Doug Wead is a New York Times bestselling author whose latest book, Game of Thorns, is about the Trump-Clinton 2016 election. He served as an adviser to two American presidents and was a special assistant to the president in the George H.W. Bush White House.

5 thoughts on “Presidents are Mama’s boys

  1. Hey, Doug Wead.
    I have a question. As you are a presidential-historian, can you find any history regarding Obama? Seriously; prior to 2004, did anyone (save Axlerod and a few others) know anything of him?
    Who went to school with him?
    Who attended his wedding?

    I realize any records requested of him appear to (now, forever?) be sealed or non-existent, but honestly. Who is this president of ours?
    The more I look, the less I find, the more strange it gets.

  2. The protocols of genealogy can shed some light as to the reason so many Presidents bear their mother’s maiden names as their middle names. For centuries in the English tradition the pattern in naming of children especially sons was very important for family identification. The first name was considered the child’s own name and did not have to come from any heritage. The middle name was given based on the following protocols: 1st born son is named for his father’s father; 2nd born son for the mother’s father (i.e. the mother’s maiden name); 3rd born son for the father; 4th born son or child for the mother’s mother; 5th born child for the mother’s father, clan or heritage name; 6th born child for the father’s mother. The seventh child is the first to get both a first and middle name that is totally their own and not named for anyone else. By the time an eighth child is born the brothers and sisters of the parents are often brought into the pattern.

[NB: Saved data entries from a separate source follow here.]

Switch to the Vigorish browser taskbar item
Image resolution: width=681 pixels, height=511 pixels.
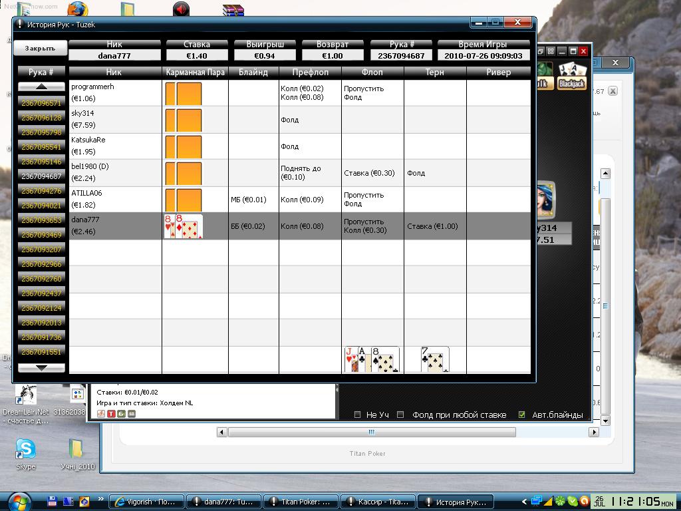146,502
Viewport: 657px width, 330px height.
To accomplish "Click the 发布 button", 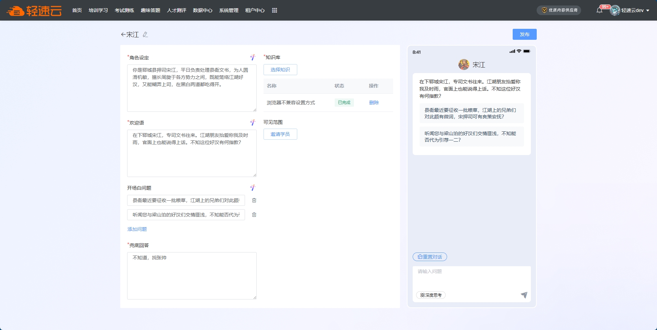I will pos(524,34).
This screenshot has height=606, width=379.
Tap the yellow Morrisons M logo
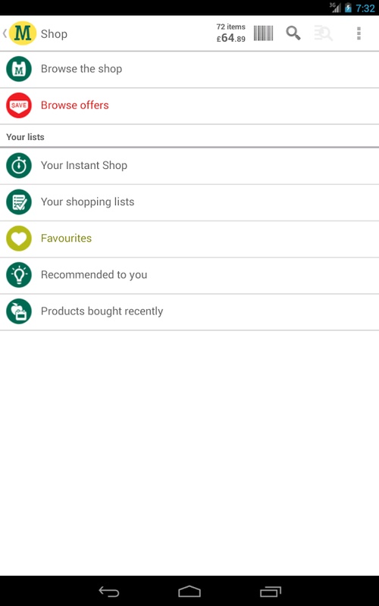23,33
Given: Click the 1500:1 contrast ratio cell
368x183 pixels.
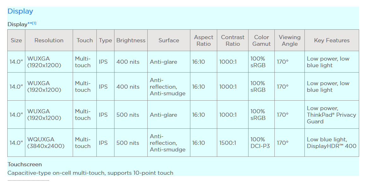Looking at the screenshot, I should tap(233, 143).
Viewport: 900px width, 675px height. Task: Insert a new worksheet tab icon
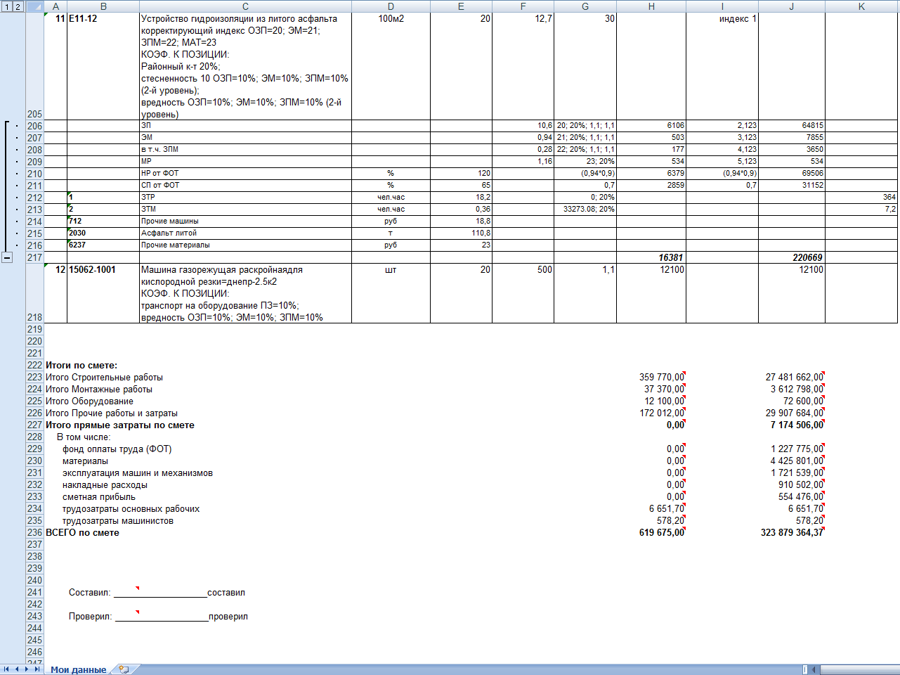(124, 669)
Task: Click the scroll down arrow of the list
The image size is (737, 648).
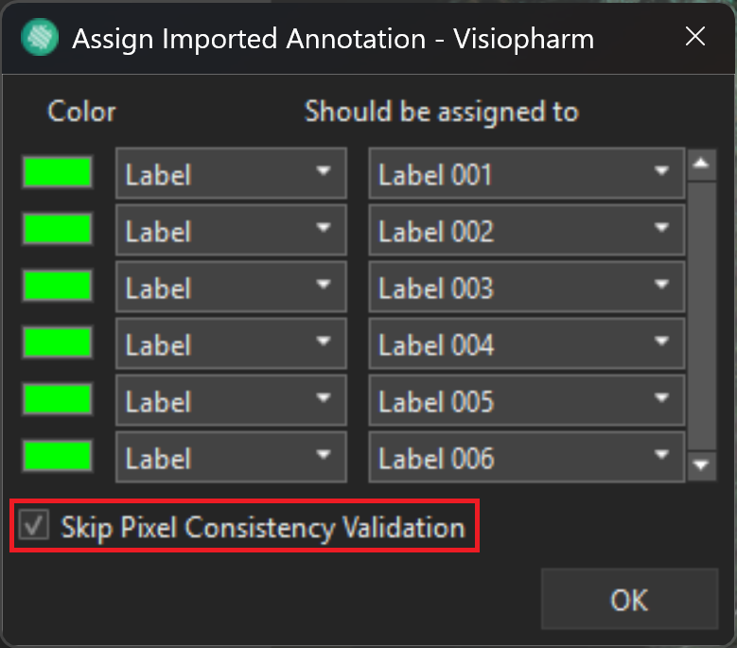Action: coord(701,464)
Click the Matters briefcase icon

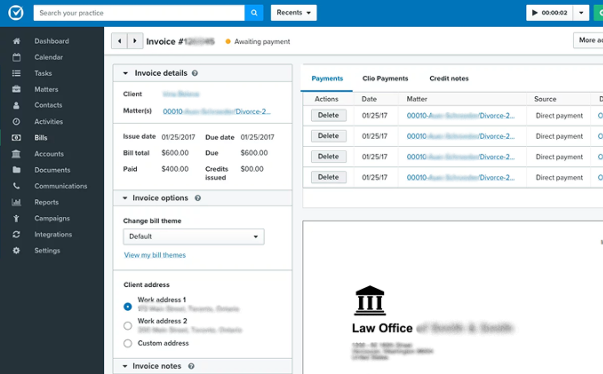17,89
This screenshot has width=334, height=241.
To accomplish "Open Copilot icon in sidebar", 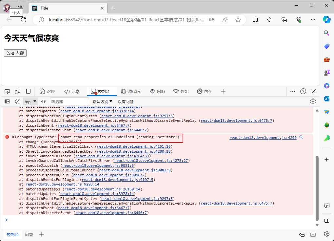I will coord(326,19).
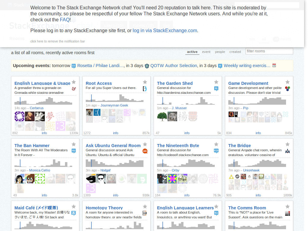This screenshot has height=231, width=308.
Task: Open the event tab
Action: pyautogui.click(x=206, y=52)
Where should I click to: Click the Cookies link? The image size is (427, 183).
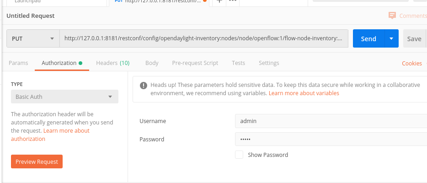(x=411, y=64)
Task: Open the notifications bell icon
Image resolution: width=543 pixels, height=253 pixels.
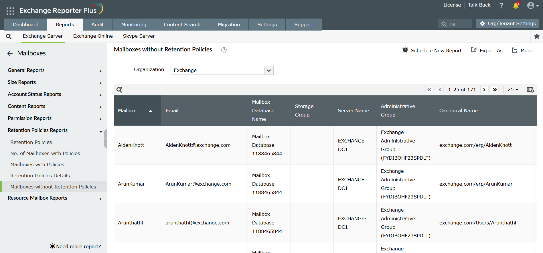Action: (x=516, y=5)
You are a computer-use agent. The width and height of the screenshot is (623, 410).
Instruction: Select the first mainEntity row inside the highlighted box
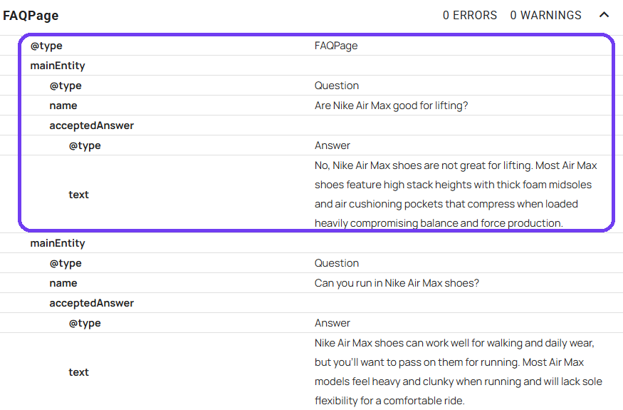coord(58,66)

    If the above pattern were followed faithfully those with their mother’s maiden names would be second born. Any way you look at it many of our famous Presidents carried their mother’s maiden names no matter their birth order. Does that give the son more confidence with more chance at success?

    1. It is amazing. I wonder if it is because the first born break under the pressure of expectations and the parents ambition for them? Many older siblings of presidents die young, as do namesakes of presidential fathers. For example, all expectations were on Lawrence Washington, who knew that young George would do anything? All expectations were on Joe Kennedy, not Jack. Even the exceptions prove the rule. In the Eisenhower family and the Bush Family, the expectations were a younger or middle child, Milton Eisenhower and Jeb Bush. But the overlooked elder, Dwight and George W. Bush surprised everyone.

      I wonder if excessive expectations is the culprit, as it is for overpaid sports stars.

  3. Doug,

    Have you ever heard about family constellations by Bert Hellinger? It is a psychological discipline that views people as part of their family system. Take a look, I think it will give a deep insight on this phenomenom that you are describing.

    Cheers.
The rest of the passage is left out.